**What you have to do:** Filter the data for lines with the word "account" and copy those lines.

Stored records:
..............................

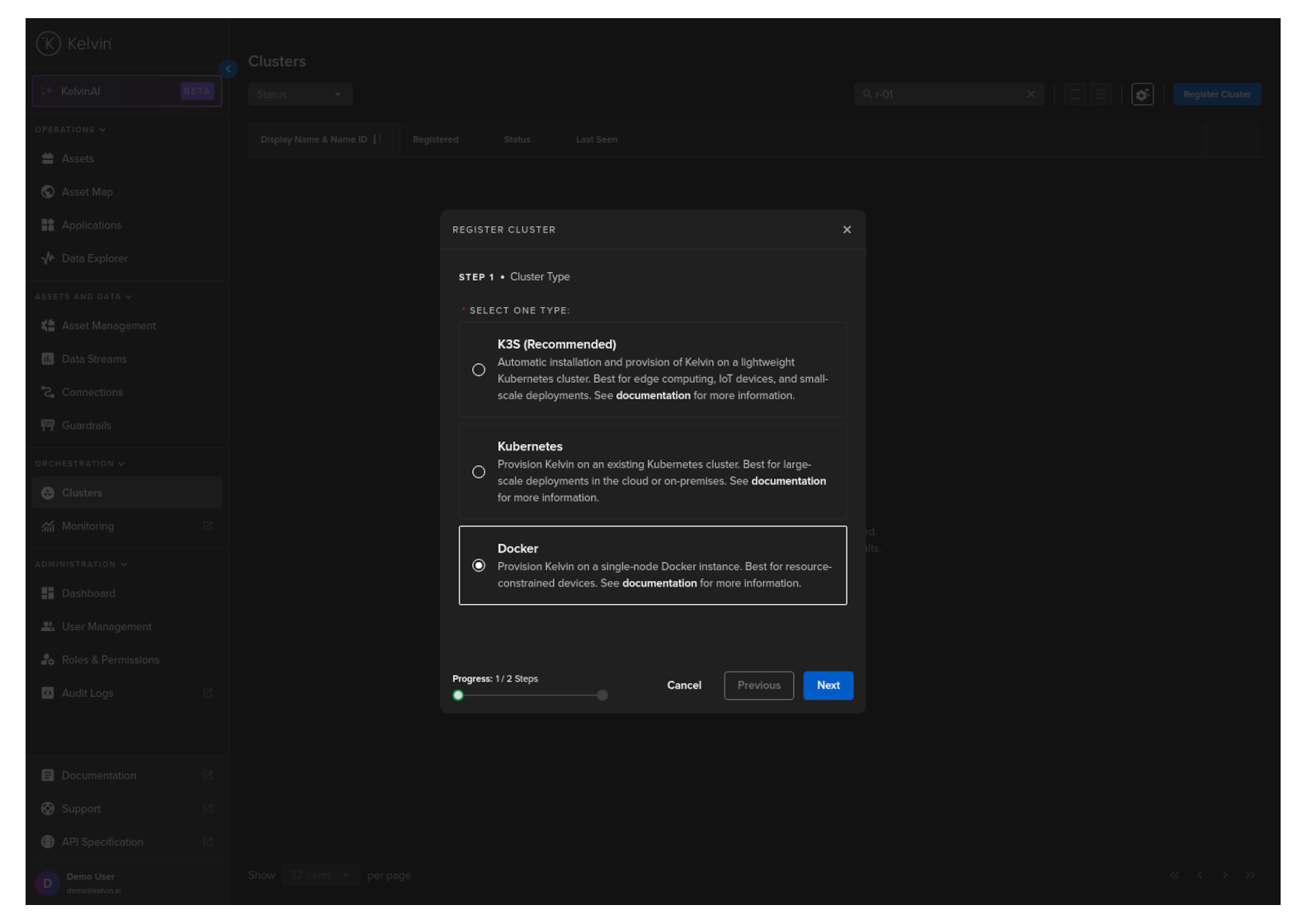Viewport: 1307px width, 924px height.
Task: Choose the Kubernetes cluster type radio
Action: (x=479, y=472)
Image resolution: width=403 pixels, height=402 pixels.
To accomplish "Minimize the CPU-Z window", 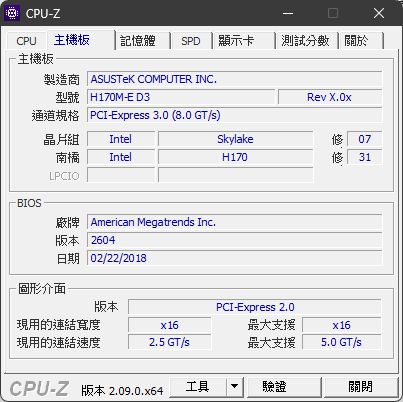I will 288,13.
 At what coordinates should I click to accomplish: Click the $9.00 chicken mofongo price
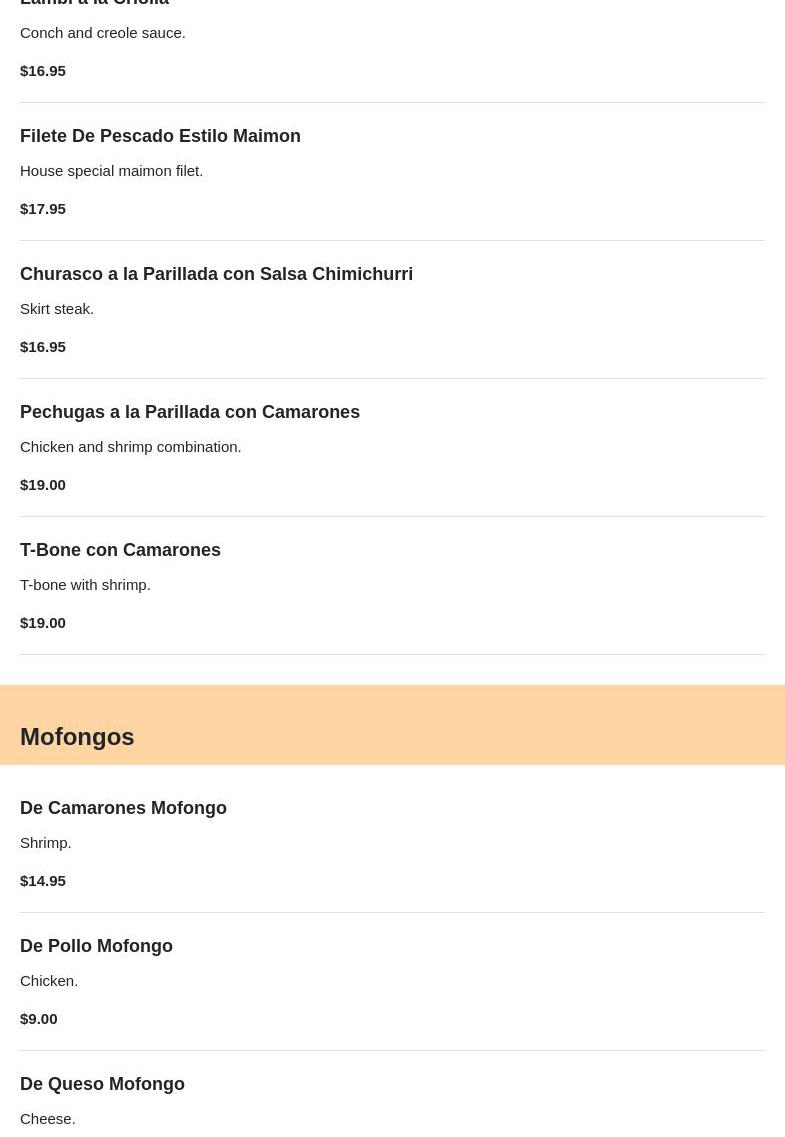pos(39,1019)
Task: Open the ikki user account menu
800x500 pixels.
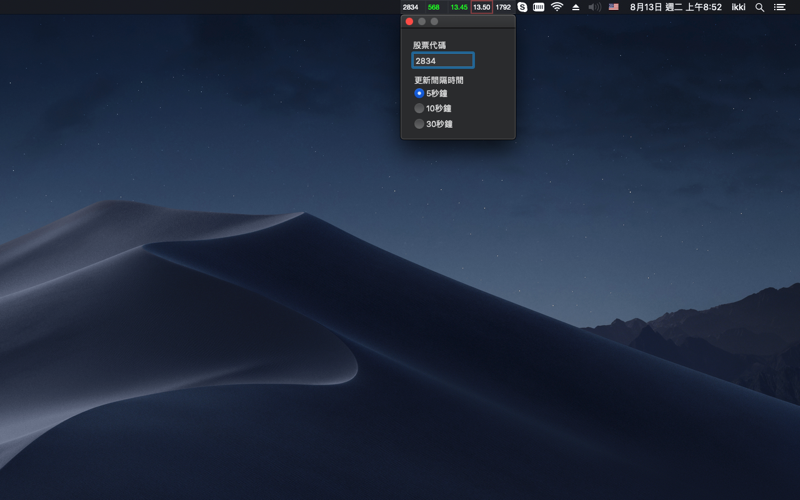Action: pos(738,7)
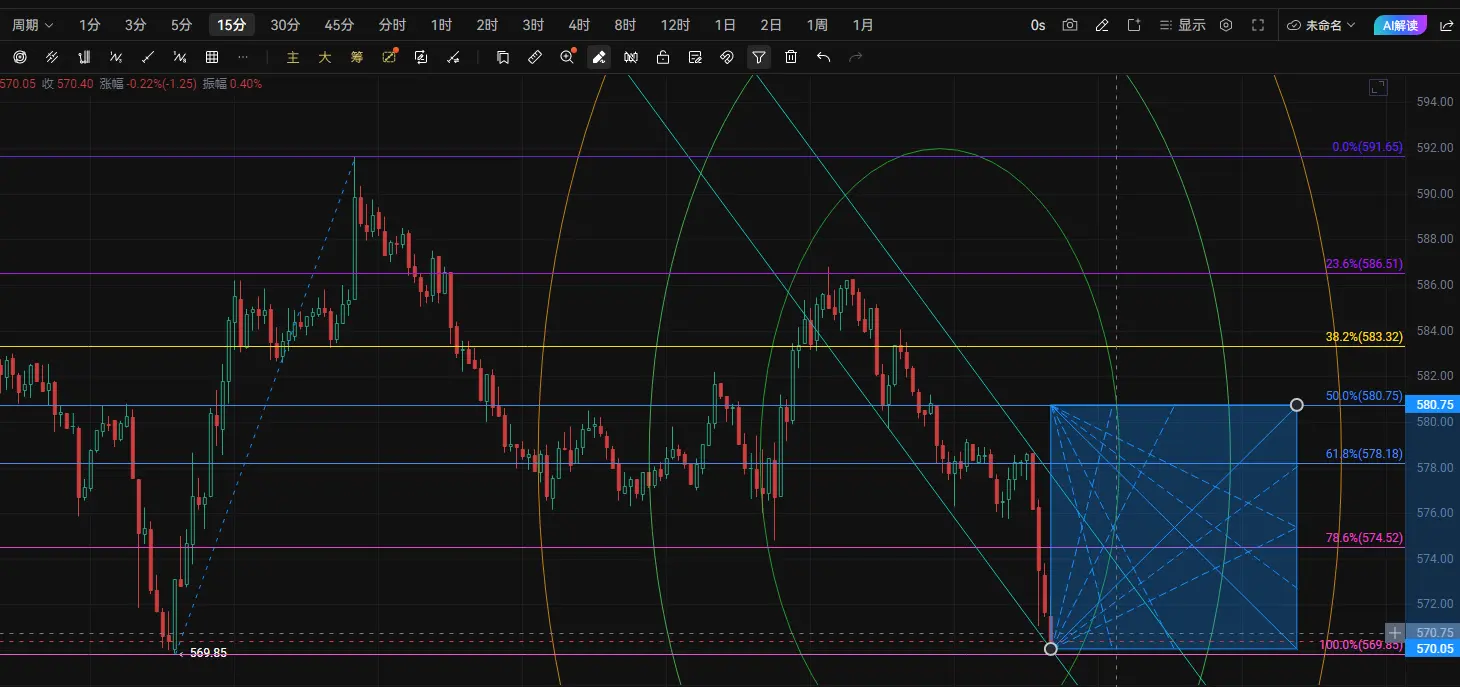Click the fullscreen icon in top bar
Image resolution: width=1460 pixels, height=687 pixels.
1258,25
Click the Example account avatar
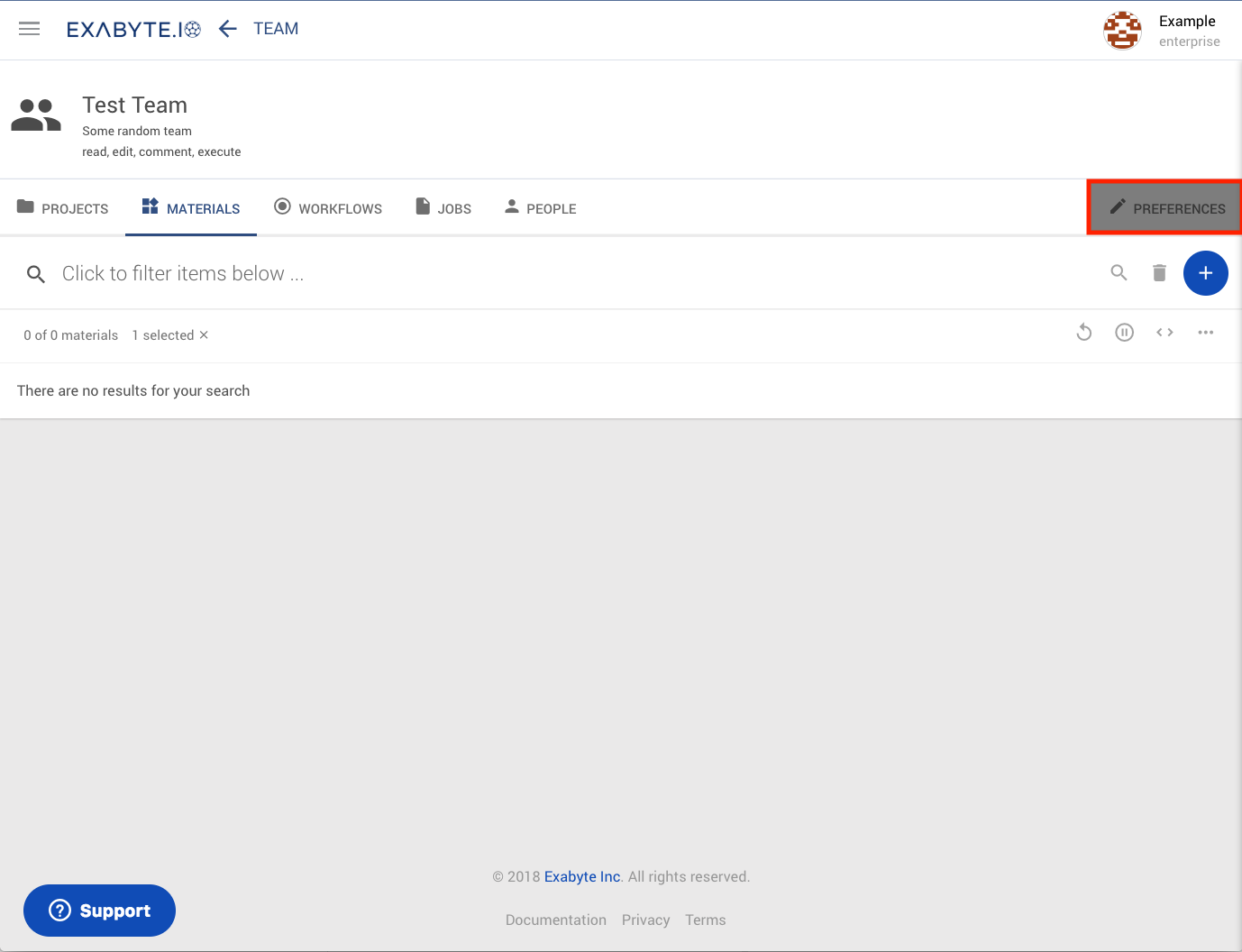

..............................

**Answer space:**
Task: Open the ikki user account menu
Click the Example account avatar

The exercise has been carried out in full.